**PROBLEM TO WORK ON:**
Set down exactly the lines that run from the one containing "Task: Open the Transformar menu" to the end of the material below, both included, without pictures.
── EXERCISE DATA
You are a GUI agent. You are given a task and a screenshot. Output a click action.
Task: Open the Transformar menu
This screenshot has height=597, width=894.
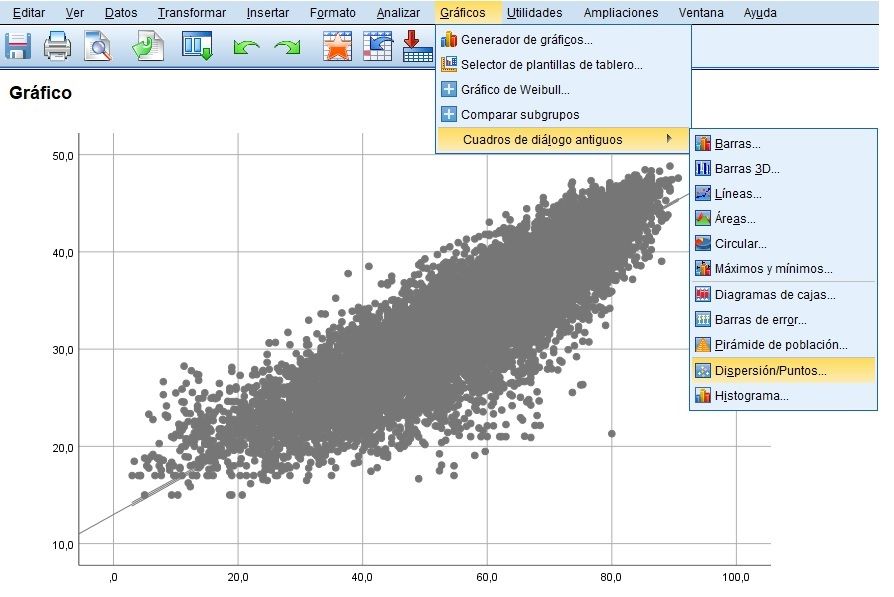[x=191, y=13]
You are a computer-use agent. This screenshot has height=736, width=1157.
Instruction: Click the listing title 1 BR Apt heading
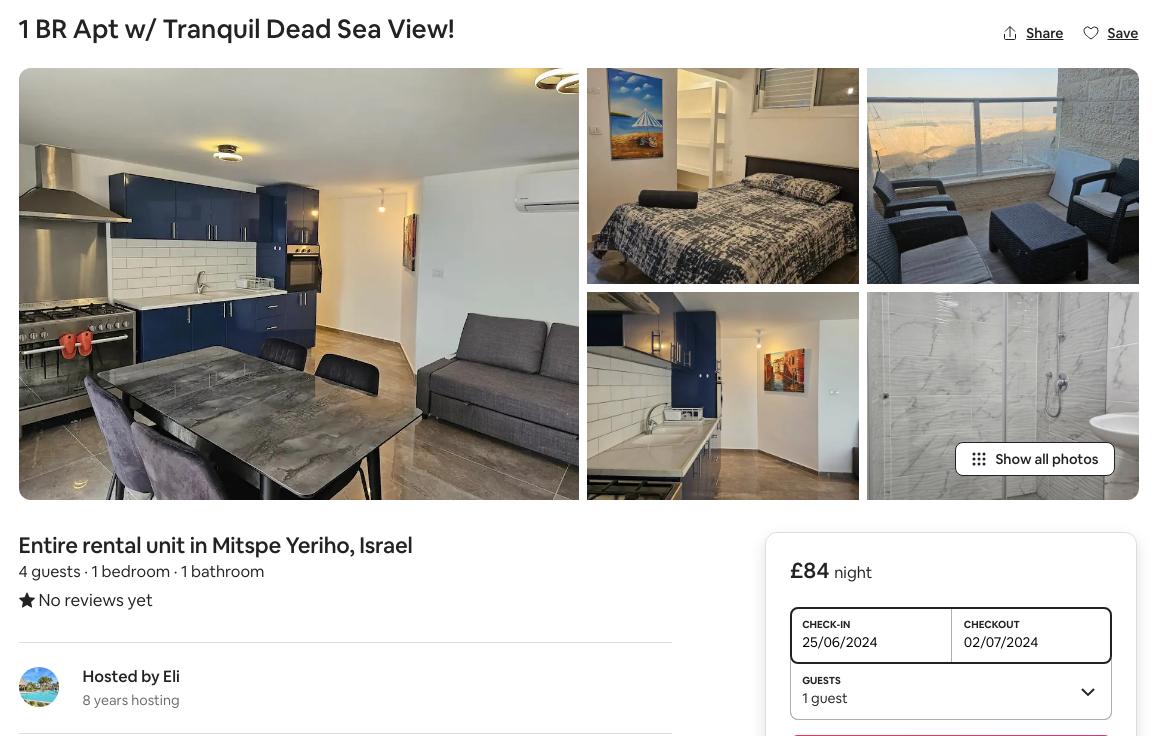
────
**TASK RESPONSE:**
Task: Open the Transformar menu
This screenshot has height=597, width=894.
[x=191, y=13]
You are a computer-use agent. This screenshot has height=736, width=1157.
Instruction: Click the listing title 1 BR Apt heading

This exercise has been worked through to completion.